“Mas, tungguin ya?”
Saya menoleh ke arah laki-laki bundar berjenggot alakadar itu.
“Kita sholat bareng.” ucapnya sambil memutar keran. Air mulai mengucur.
Seperti pernah melihat, tetapi memori di kepala tak cukup kuat mengenang. Ketemu di mana ya?
Di stasiun? Di toko buku? Atau ia panitia penerimaan mahasiswa baru Nanyang Technology University? Ah, ngacau…
Usai wudhu ia mengganti kaosnya dgn koko, mengubah jeans belelnya dgn sarung. Lalu memercikkan minyak bacin.
Ketemu dimana ya…
“Mas yg jadi imamnya ya?”
Ia pun iqomat. Merdu suaranya.
Saya tanggalkan memori sesaat.
Alquran berlembaran yg menua ia ambil. Mulai tilawah. Lagi-lagi suaranya merdu. Lagi-lagi memori aku melakukan pekerjaan lagi.
Ketemu di mana ya?
Sesampai di pertigaan gres ingat. Dia, laki-laki itu, yg memarahi aku di tempat yg sama ketika aku mengingatnya. Dulu memarahi & meminta saya turun dr ojek online. Sebab, katanya, tempat itu masih wilayah kekuasaan opang.
Umar bin Khattab. Kita mengenal nama itu. Salah seorang yg permusuhannya begitu menjalar pada Nabi Muhammad saw. Ada hasrat besar lengan berkuasa dlm dirii Umar untuk membunuh ia.

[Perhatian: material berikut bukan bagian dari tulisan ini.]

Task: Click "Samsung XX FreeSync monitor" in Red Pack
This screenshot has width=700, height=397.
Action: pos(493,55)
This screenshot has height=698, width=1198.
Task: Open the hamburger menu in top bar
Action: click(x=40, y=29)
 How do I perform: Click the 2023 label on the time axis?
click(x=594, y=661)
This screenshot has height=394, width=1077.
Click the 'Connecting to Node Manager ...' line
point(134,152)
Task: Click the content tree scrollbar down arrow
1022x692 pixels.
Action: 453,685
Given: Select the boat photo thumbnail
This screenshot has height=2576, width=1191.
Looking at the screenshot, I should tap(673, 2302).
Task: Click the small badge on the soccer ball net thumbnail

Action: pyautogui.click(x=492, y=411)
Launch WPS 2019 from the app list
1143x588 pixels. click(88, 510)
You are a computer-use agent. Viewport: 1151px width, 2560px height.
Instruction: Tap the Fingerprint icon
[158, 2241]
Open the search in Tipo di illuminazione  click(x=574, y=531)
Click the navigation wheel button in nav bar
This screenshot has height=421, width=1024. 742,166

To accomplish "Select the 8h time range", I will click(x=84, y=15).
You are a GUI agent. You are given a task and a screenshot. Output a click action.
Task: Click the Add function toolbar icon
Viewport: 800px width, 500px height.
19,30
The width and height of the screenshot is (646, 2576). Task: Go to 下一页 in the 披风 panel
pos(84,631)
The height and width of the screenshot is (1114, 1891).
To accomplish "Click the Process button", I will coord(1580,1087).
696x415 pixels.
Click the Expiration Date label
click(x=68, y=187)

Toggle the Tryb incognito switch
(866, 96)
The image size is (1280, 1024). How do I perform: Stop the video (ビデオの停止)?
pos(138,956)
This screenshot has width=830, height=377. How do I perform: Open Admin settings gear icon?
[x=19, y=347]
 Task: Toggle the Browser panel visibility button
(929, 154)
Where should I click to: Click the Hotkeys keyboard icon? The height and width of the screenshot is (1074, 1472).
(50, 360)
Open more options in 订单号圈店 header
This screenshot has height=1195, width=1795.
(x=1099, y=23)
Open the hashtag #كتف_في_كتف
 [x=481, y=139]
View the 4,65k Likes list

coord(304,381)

Suatu malam Umar mendapati Rasul berjalan menuju Ka’bah. Kesempatan ini tak disiakan oleh Umar. Ia membuntuti. Di depan pintu Ka’bah Rasul shalat. Umar pun masuk ke dlm Ka’bah lewat pintu satunya yg saling bertolak belakang. Ia membuka pintu yg ada di hadapan Rasul. Kini Umar & Rasul cuma terpisah dgn selembar kain epilog Ka’bah. Mencekam.
Pedang di genggaman Umar. Erat. Sorot mata yg tajam. Namun ada bunyi alunan yg begitu memesona hati Umar. Alunan ayat Al Quran yg dibaca Rasul. Pada ketika itu Rasul membaca surat Al Haaqqah. Umar menyimak bacaan itu. Sampai pada ayat ke 40, Umar bergumam dlm hatinya, “Kalimatnya seperti syair yg indah”. Maka saat itu pula Allah SWT menjawab melalui ayat ke 41,
“Dan Al Alquran itu bukanlah perkataan seorang penyair. sedikit sekali ananda beriman kepadanya.”
Umar terkejut, “Hei, kenapa ia tahu isi hatiku. Apakah ini sebuah sihir?”
Lagi, Allah SWT menjawab dgn firman:
“Dan bukan pula perkataan tukang sihir. sedikit sekali ananda mengambil pelajaran daripadanya.” (AlHaqqah: 42)
Jawaban firman Allah itu melunakkan hati Umar & ia urung membunuh Rasul malam itu.
Ya, Allah…semua orang mampu berubah.
Tak terbayang bagaimana tatkala itu jikalau aku terpancing kemarahannya untuk mencaci balik? Bagaimana kalau kata-kata lacur ikut meluncur?
Oh, hati, hati, memang perlu hati-hati. Ada hak memarahi, namun itukah jiwa rabbani?